- the top 10 reasons why you shouldn't want to run other peoples' money. - Der letzte Grund, 24.05.2001, 13:28
the top 10 reasons why you shouldn't want to run other peoples' money.
ยท 1. Everyone who gives you money is your boss. You will be graded mercilessly and you will be second-guessed endlessly, unless you establish upfront that you will not take any guff from your partners. Good luck doing that. I tried; sometimes I succeeded and sometimes I failed.
ยท 2. If you take a vacation, you are a loser. You are letting your partners down and you are running the risk of missing a big move. I felt that vacation was so irresponsible at the end of my hedge fund career that my family routinely scheduled them without me. I could never justify not being at the office.
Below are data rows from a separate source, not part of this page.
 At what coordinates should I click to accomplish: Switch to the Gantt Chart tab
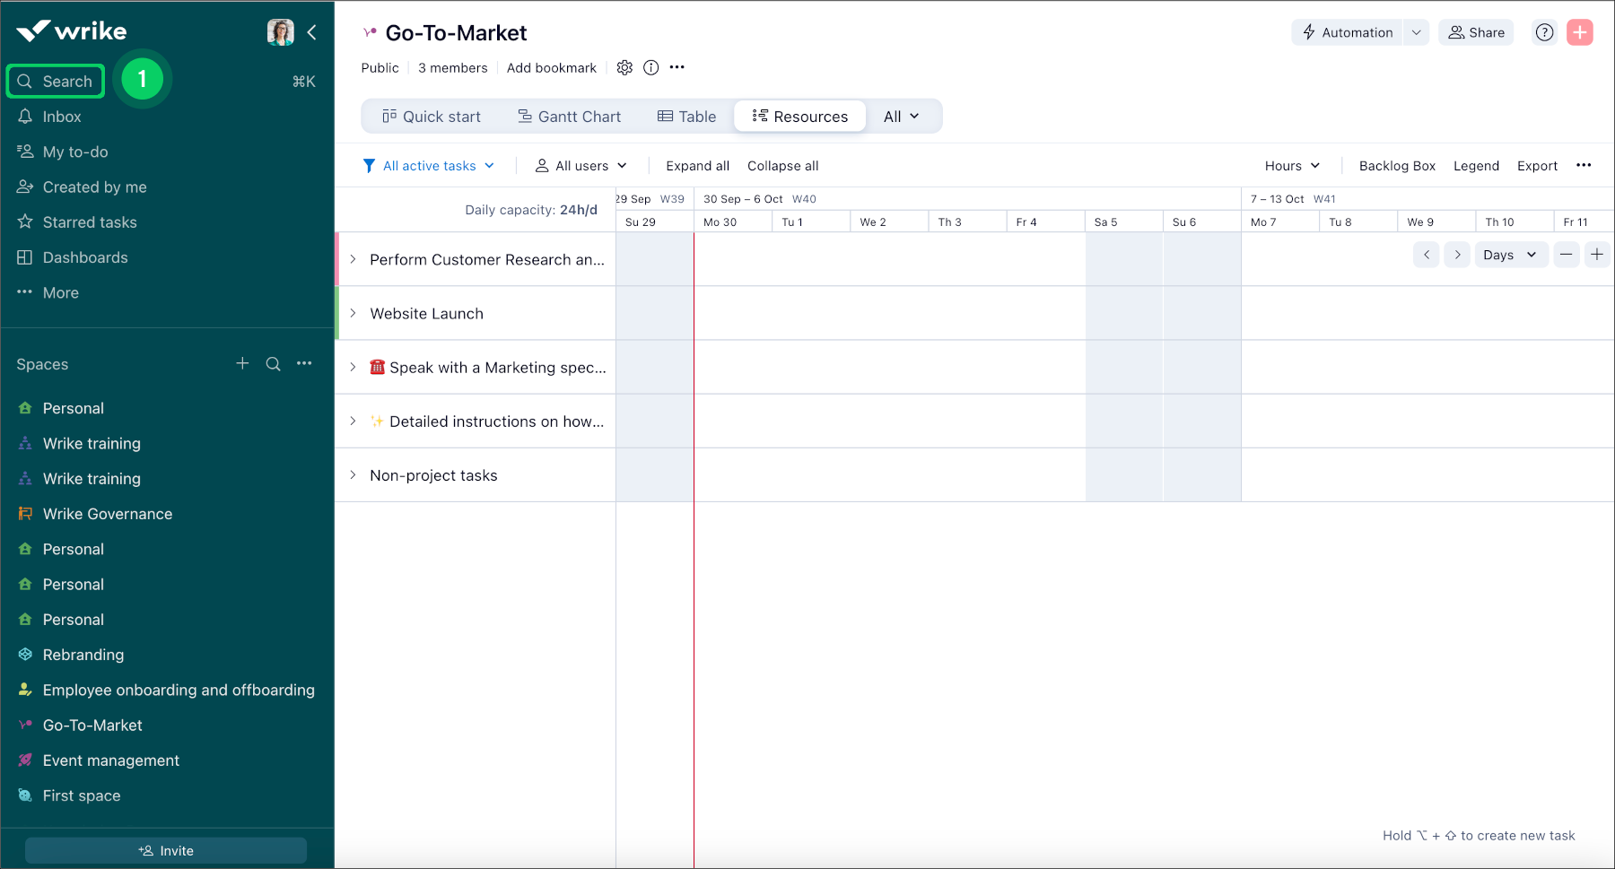pos(569,117)
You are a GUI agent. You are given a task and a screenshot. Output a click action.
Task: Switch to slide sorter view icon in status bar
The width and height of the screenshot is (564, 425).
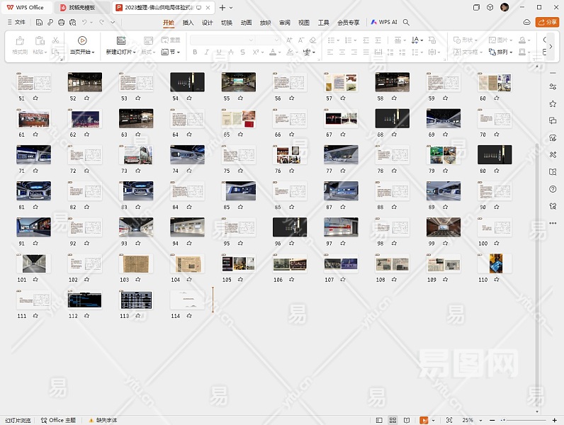(x=393, y=420)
ยท 3. If you have a bad year (that is, if you lose money), you are a bum. You could be a bum even if you are down 20% before the year is over. You can't pay your people at the end of the year, so they leave. Your partners will give up on you in no time flat. I don't care if you made them hundreds of millions of dollars; they will fire you in a heartbeat. By fax, no less!
ยท 4. You are never not working. There is always a market open somewhere and there are always positions that you are long about which you must worry. I remember listening to the news over a weekend about a dozen years ago. There had been a coup in the country where one of my core companies had a plant that made rutile, an additive for white paint. I spent all Sunday worrying that the plant had been trashed and when I got in on Monday, I gratefully found out it hadn't. However, I only found out because the company used that one positive ("The plant is still up and running!") as an offset for a disastrous miss in earnings. The company later went bankrupt. You carry your positions around like a steamer trunk on your back. And if you don't, you shouldn't be in the game.
ยท 5. You can't be nice during the day. I genuinely believe that paranoids make the best money managers, because the majority of the time people really and truly are trying to pick your pockets. Brokers, traders, hypesters, newsletter folks, analysts -- you name it, they all have an agenda to get your money.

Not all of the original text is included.